The proposed Canadian Securities Act was created with input from the CSTO and the 10 participating provinces and territories (non-participants are Québec, Alberta and Manitoba). It harmonizes existing legislation, reflects domestic and international best practice, and proposes improvements in a number of areas — including corporate governance, adjudication, and regulatory and criminal enforcement, among others.
The proposed act was not introduced into Parliament as a bill. Rather, in an effort to obtain some legal certainty, the federal government referred it to the Supreme Court of Canada, concurrent with its release, for the court’s opinion on the following question: "Is the annexed proposed Canadian Securities Act within the legislative authority of the Parliament of Canada?" This federal constitutional reference case is expected to take anywhere between 10 and 24 months, and a hearing is scheduled for April 2011. The Provinces of Alberta and Québec continue their strong opposition to a national securities regulator, and each has initiated their own constitutional references in their respective courts of appeal. Both hearings are expected to take place in early 2011.
The Transition Plan for Canadian Securities Regulatory Authority was released in mid-July of this year by the CSTO, the principal organization leading and managing the transition to a Canadian securities regulator. It is the CSTO’s roadmap for establishing the Canadian Securities Regulatory Authority (CSRA), the regulatory body established under the proposed act. The Transition Plan sets out the CSTO’s vision for the CSRA and its regulatory approach, as well as proposals for the governance structure, organization design and implementation. There has been much speculation about the possible location of the CSRA’s head office. Without committing to any specific plan, Doug Hyndman, Chair and CEO of the CSTO, has recently been active in the press with his view that the location of the CSRA’s Chief Regulator should not matter as the goal is the creation of a single and final decision- and policy-maker on securities matters. Mr. Hyndman has made the point that in Canada — with its diverse local economies and market conditions — centralizing regulation in just one place would be "throwing the baby out with the bath water."

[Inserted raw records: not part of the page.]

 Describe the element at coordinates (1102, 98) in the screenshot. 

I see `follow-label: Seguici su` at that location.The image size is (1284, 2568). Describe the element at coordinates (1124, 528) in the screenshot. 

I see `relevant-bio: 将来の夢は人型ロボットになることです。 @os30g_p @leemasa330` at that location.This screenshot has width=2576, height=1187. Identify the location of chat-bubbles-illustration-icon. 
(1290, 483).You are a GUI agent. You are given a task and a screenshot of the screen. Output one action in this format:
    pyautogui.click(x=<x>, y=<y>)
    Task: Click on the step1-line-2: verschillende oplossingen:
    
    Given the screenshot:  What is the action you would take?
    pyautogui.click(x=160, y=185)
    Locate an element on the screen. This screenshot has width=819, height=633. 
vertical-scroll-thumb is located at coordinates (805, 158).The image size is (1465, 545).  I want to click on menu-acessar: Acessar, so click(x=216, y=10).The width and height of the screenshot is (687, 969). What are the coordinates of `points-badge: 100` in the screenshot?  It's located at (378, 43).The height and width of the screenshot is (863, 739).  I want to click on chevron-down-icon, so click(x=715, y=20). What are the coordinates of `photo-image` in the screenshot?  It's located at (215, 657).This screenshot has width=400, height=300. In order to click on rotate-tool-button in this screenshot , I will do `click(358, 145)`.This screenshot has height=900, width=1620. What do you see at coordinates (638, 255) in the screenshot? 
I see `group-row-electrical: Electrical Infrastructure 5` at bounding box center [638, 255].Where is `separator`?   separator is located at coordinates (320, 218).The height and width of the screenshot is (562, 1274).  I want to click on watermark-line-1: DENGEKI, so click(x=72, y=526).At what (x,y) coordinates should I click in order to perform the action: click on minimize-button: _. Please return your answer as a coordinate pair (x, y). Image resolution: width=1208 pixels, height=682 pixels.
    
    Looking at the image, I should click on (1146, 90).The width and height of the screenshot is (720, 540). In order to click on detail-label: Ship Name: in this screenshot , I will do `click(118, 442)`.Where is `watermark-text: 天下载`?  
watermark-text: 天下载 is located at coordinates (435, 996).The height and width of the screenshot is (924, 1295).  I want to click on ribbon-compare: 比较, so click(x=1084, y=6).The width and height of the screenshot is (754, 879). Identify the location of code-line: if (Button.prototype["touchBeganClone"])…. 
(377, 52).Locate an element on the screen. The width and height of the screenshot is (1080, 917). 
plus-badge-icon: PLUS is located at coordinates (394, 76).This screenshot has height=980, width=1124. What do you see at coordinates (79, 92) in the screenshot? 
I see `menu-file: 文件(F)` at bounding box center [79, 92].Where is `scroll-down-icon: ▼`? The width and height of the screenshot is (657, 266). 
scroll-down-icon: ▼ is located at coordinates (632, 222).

The Transition Plan anticipates the launch of the CSRA by July 2012. The next phase of the transition will require deeper involvement of the participating provinces and territories, as well as continued input from stakeholders. In the coming months, participating provinces and territories will be required to enter into various agreements indicating their actual commitment to proceed with the CSRA. However, the looming showdown in two courts of appeal and the Supreme Court of Canada over the constitutional power of the federal government to put in place a national securities regulator is likely to dominate the headlines in first half of 2011 — and ultimately, the CSTO’s next steps.